Firstly, it investigated whether pharmacists and medical practitioners agree in selecting medicines to stop for older people living in residential care facilities, most of whom had dementia.

Secondly, it will develop an Australian consensus-based list of explicit prescribing criteria for older people living with dementia.

Thirdly, it will present strong randomised data describing the frequency and type of drug withdrawal events that occur when commonly prescribed medicines are ceased.

Why my research is important

In Australia, one in three older people (approximately one million people) take five or more medicines; nearly one in five are taking 10 or more medicines. This is called polypharmacy, and it's associated with more falls, more side effects, more hospitalisations, and even premature death.

Polypharmacy is particularly common among older people as many have multiple chronic diseases. Dementia, for example, is the number one cause of disability burden and the third largest cause of death among Australian adults, but many sufferers have other problems too.

Medicines are used to improve survival and quality of life, and doctors follow the treatment guidelines for the disease they are managing. But guidelines generally consider only that one disease; they are not designed for people with multiple issues.

Further, guidelines are based on evidence from younger people.
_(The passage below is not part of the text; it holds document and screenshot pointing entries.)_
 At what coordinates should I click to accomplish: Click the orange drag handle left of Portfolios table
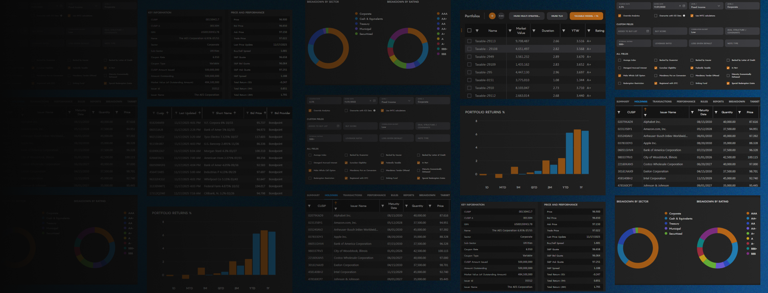462,30
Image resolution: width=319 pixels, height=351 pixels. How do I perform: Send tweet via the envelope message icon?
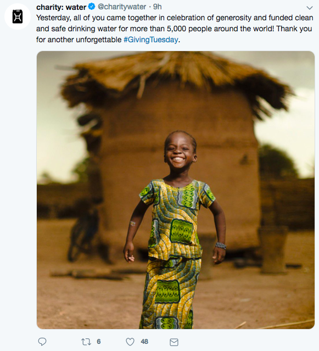pos(174,342)
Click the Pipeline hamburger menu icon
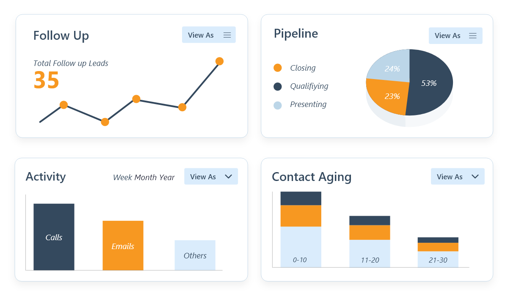The image size is (508, 296). click(x=473, y=36)
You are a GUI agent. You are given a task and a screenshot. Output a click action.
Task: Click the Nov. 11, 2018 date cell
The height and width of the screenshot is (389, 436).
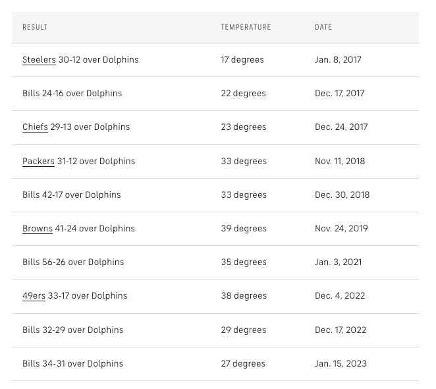(x=340, y=161)
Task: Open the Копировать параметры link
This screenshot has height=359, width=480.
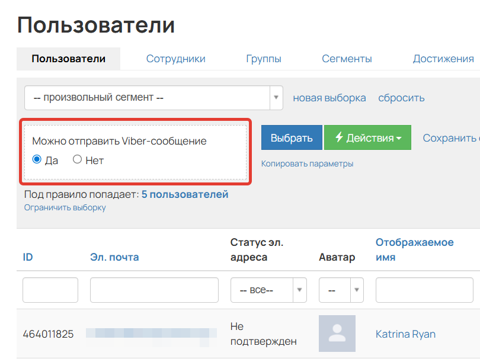Action: 307,163
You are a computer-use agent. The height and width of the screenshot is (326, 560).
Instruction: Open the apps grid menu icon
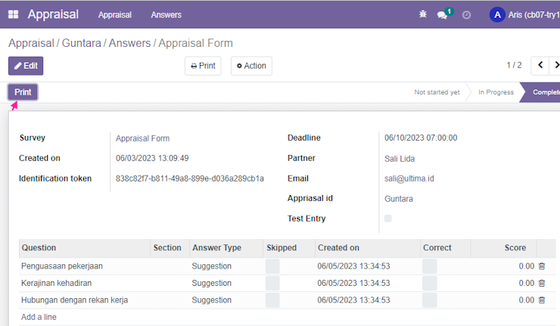[x=13, y=14]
Medicines may affect an older person differently because, even in normal ageing, our bodies change. Our kidneys and liver don’t work as well, and we have less muscle mass.
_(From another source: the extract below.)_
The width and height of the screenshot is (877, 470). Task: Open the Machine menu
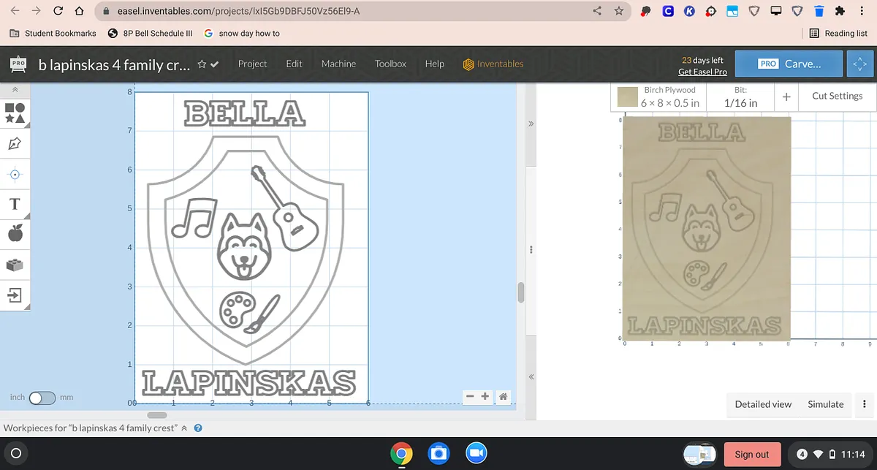pyautogui.click(x=338, y=64)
Yet clinical trials including older people are rare. In fact, only 3% of randomised controlled trials include people aged over 65. Most trials exclude people who can’t give informed consent, so dementia sufferers are out.

Deprescribing is proposed as an intervention to reduce the harmful overuse of medicines in older people. Deprescribing is thus defined as the systematic withdrawal of unnecessary or potentially inappropriate medicines, with the goal of improving health outcomes.

My research aims to explore which medicines should or shouldn't be used for people living with dementia to ensure the longest possible good quality of life through improved medicine use. Better medicine use could mean a vastly better quality of life for those living with dementia. Dementia is a disease that will, in time, affect more than one in ten people who live to 65.


  • University Postgraduate Award
  • Top-Up Scholarship
  • ““Concordance of deprescribing recommendations made by pharmacists and medical practitioners for frail older people living in residential aged care” Pharmaceutical Society of Australia (Western Australia)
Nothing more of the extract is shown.